*** EXTRACTED MATERIAL Section Begins ***

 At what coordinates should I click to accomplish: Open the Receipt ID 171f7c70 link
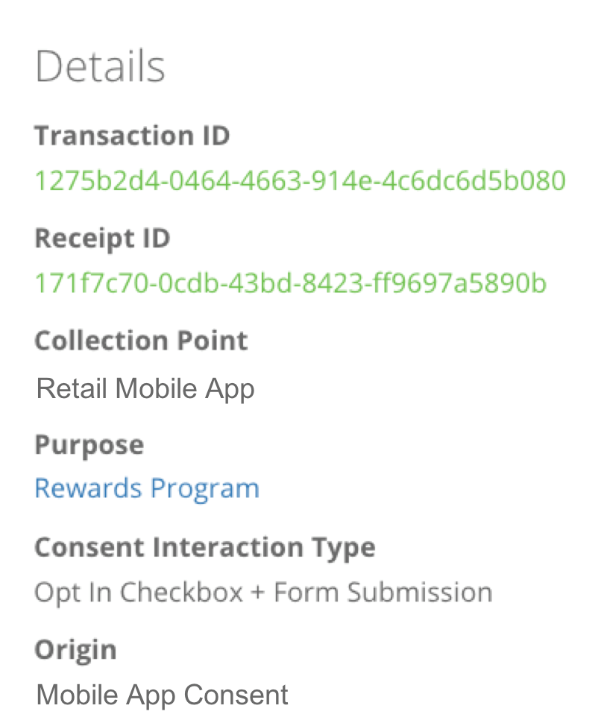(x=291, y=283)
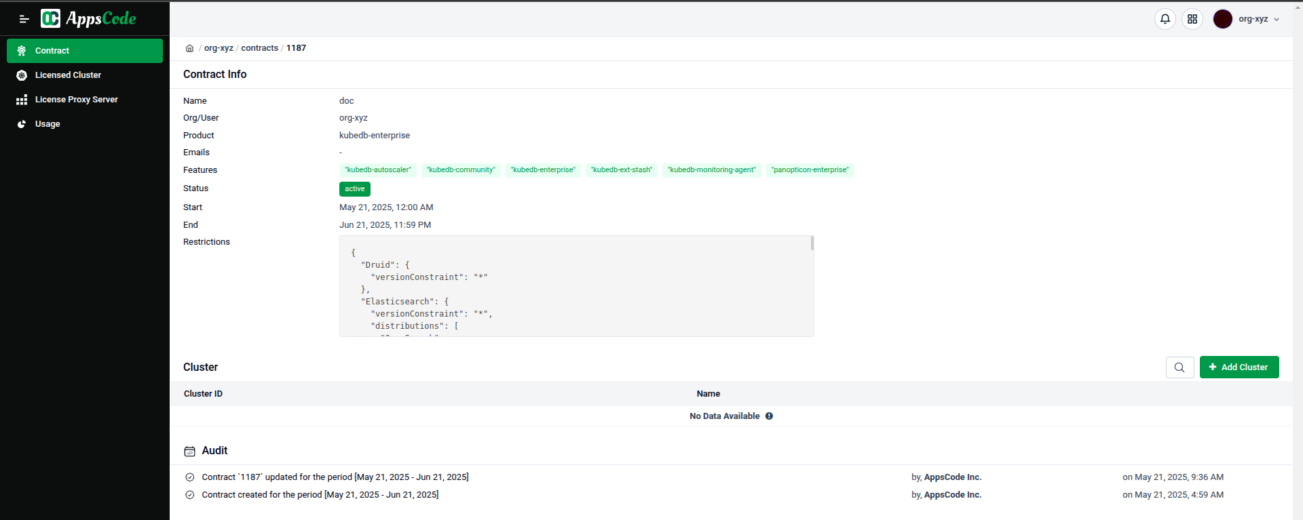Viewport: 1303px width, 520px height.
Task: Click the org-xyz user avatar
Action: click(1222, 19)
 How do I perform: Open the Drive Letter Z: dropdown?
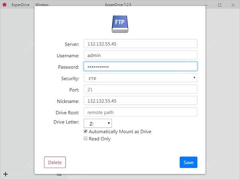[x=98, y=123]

*** EXTRACTED MATERIAL Section Ends ***

[WHAT YOU NEED TO DO]
Without the pictures, repeat the line with "How do I perform: Open" and every line after it to the end of the listing, and nothing else.

[ANSWER SPACE]
 How do I perform: Open the Drive Letter Z: dropdown?
[x=98, y=123]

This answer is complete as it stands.